French scholar Dr. Eléonore Cellard has been credited with first spotting the remarkable etchings: faint Coptic letters behind the Arabic script.
“This is a very important discovery for the history of the Qur’an and early Islam. We have here a witness of cultural interactions between different religious communities,”Dr. Cellard explained to the Guardian.
“It’s quite extraordinary,” said Romain Pingannaud, auctioneer specialist of London-based auction house, Christie’s. “Once you know it’s there, you can only see it — it becomes so obvious. We missed it at the beginning.”
Pingannaud explained how this tiny piece of parchment depicts a clashing of the world’s two main religions:
“It’s fascinating, particularly because it’s the only example where you have an Arabic text on top of a non-Arabic text. And what’s even more fascinating is it is on top of passages from the Old Testament … It shows the contact between communities in the first centuries of Islam; it’s very relevant.”
The ancient fragment is estimated to fetch somewhere between £80,000 and £120,000 in the auction, with Christie’s being relatively sure that the piece originated in ancient Egypt. The auctioneers noted that the fragments “resonate with the historical reality of religious communities in the Near East and as such are an invaluable survival from the earliest centuries of Islam.”

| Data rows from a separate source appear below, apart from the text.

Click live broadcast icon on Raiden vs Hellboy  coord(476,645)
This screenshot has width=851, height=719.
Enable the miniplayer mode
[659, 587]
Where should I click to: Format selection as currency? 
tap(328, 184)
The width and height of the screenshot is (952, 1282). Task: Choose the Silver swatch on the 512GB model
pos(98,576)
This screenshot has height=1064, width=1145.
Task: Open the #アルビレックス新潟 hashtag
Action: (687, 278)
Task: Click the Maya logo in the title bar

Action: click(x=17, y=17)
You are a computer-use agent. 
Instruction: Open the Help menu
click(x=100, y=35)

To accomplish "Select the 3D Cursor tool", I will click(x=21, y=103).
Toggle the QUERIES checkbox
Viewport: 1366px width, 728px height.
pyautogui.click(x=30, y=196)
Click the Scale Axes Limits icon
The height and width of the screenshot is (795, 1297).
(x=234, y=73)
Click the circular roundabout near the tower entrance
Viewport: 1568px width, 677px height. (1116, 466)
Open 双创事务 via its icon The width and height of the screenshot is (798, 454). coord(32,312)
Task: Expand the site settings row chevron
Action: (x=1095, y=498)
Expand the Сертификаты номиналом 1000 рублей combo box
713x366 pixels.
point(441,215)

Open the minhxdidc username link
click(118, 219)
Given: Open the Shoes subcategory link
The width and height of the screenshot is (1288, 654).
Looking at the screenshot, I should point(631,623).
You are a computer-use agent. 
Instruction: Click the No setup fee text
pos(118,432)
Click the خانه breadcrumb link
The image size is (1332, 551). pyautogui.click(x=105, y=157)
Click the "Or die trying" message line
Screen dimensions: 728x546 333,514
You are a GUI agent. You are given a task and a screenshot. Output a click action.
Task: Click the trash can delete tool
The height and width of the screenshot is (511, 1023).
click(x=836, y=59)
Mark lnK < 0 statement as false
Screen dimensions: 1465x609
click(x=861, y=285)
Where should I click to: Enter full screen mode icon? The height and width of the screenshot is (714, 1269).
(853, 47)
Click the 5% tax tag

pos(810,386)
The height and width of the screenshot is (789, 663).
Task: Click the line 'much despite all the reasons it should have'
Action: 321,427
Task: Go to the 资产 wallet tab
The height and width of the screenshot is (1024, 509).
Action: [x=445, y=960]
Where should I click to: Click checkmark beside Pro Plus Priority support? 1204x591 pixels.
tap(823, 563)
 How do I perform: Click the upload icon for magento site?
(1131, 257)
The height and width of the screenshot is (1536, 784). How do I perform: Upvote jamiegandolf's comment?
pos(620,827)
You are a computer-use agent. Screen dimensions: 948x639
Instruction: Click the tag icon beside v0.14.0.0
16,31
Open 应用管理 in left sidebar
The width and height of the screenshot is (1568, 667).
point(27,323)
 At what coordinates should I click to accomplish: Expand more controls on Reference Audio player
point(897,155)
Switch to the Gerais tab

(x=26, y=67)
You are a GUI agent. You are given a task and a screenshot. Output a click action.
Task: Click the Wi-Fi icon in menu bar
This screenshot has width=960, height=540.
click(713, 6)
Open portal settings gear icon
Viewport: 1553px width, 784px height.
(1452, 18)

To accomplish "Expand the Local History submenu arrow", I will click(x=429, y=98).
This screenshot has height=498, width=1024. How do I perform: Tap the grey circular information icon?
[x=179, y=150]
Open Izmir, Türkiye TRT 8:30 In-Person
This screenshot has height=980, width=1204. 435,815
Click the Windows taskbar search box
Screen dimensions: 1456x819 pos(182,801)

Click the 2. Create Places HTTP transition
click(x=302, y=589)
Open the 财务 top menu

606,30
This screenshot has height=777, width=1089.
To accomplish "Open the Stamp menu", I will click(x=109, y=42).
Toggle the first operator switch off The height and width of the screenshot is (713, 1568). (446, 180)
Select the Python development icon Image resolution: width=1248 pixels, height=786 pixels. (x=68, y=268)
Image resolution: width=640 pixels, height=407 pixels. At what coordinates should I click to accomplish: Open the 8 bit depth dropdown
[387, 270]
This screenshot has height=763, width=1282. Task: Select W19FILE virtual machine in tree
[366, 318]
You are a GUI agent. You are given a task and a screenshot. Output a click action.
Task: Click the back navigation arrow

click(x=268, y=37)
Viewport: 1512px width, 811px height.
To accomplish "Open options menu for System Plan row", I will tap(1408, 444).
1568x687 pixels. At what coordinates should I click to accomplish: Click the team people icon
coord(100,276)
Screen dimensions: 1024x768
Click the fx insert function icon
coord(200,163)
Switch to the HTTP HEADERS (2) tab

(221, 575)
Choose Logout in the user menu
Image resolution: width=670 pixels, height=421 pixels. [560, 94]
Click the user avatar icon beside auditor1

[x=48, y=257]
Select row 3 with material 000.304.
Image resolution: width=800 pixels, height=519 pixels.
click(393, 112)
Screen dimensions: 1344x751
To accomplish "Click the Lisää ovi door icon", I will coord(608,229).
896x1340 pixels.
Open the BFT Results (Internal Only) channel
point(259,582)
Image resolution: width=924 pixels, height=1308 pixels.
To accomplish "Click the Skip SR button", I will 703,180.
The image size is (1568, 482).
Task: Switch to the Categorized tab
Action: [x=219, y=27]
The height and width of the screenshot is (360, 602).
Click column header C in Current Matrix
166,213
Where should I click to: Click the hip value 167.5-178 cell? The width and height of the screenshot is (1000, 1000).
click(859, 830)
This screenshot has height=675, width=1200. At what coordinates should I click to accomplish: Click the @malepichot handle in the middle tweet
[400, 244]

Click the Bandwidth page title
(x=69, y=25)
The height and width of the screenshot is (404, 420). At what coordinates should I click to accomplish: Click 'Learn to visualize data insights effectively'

The writings, called “Qur’anic palimpsests” are incredibly rare. Wikipedia describes these documents as a page of a manuscript “either from a scroll or a book, from which the text has been scraped or washed off so that the page can be reused for another document.
While a few palimpsests have been discovered in the past, none of them bore the distinct Christian markings of this latest discovery.
Pingannaud further explained how this remarkable Christian text remained visible for all these years — much of this having to do with the quality of the parchment.
“We think this is because the Qur’an is such an important text and although vellum was very expensive, the Qur’an was always written on new material,” Pingannaud said. “It’s highly revered and so they would use brand new material.”
“Parchment is very strong, it doesn’t suffer too much – it’s sensitive to humidity but very solid,” he added. “At the time it was erased the parchment was probably like new and it’s only with centuries passing that the ink which sank into the parchment provides this ghost image we see.”
These fascinating ancient discoveries are taking place across the world. Just last week, researchers finally finished deciphering a 1,500-year-old “magical papyrus” which dates to a time when Christianity was widely practiced in Egypt. The papyrus was unearthed near the pyramid of the Pharaoh Senwosret I.
An unnamed scribe penned a series of beautiful prayers in Coptic, an Egyptian language that utilizes the Greek alphabet.
“God of Seth, God of Abraham, God of Isaac, God of Jacob, God of Israel, watch over everyone who suffers. My word, may it come to pass with power,” read part of the translated document, according to LiveScience. “May every spirit that is in the air obey me,” the author continued.
Several times, God is named as “the one who presides over the Mountain of the Murderer,” which is likely to be a reference to Genesis 22 and the story of the sacrifice of Isaac.